» WHAT IS BEING ASKED
Please output only the lines that begin at the line with "You are a GUI" and run through the end of the entries below, exactly as written. Drop all pictures.

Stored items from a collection
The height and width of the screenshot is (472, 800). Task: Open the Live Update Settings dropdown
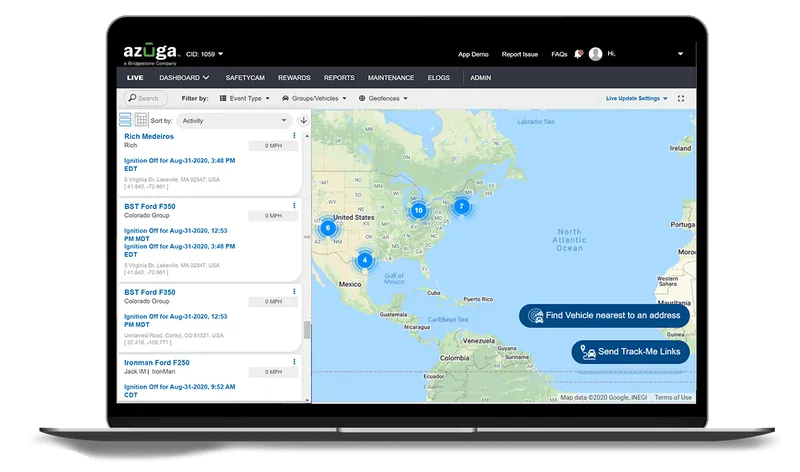(x=636, y=99)
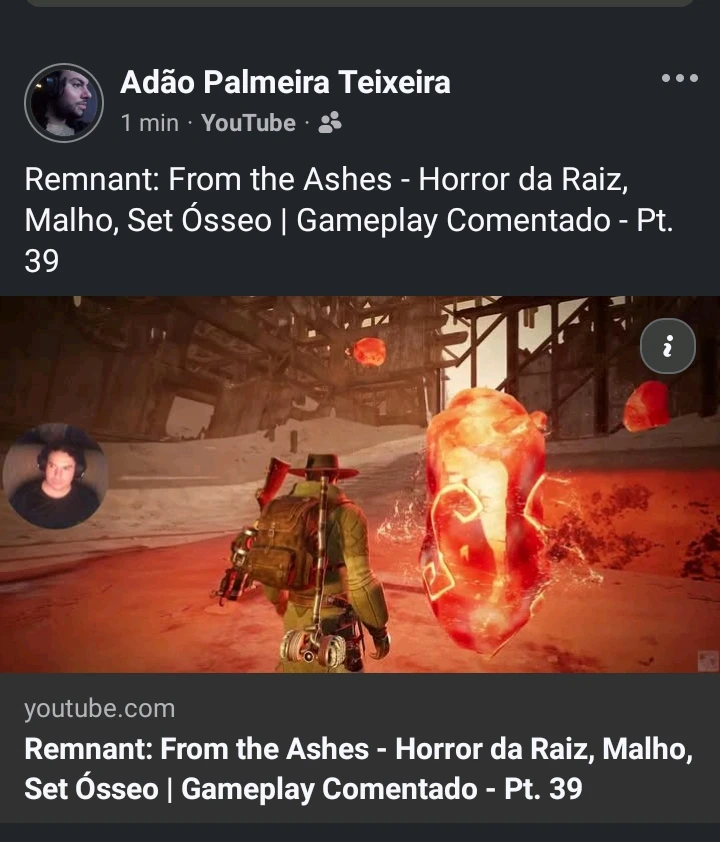Open the three-dot post options menu

coord(679,78)
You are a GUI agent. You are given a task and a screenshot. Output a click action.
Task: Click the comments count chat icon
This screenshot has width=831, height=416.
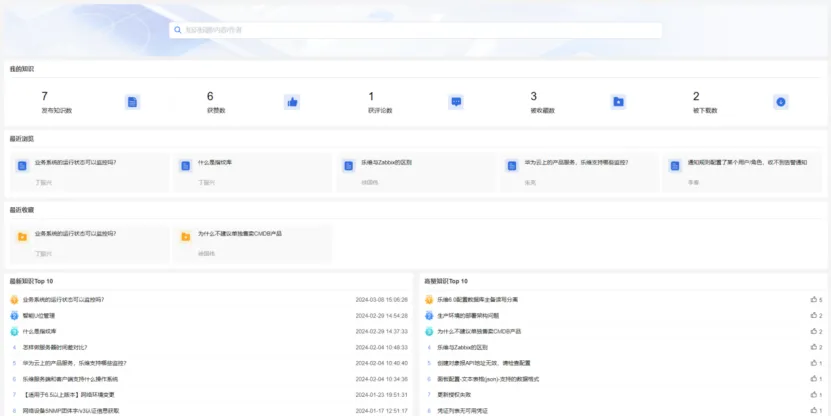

» ANSWER BELOW
You are a GUI agent. You are given a task and a screenshot. Output a click action.
Task: Click the comments count chat icon
This screenshot has width=831, height=416.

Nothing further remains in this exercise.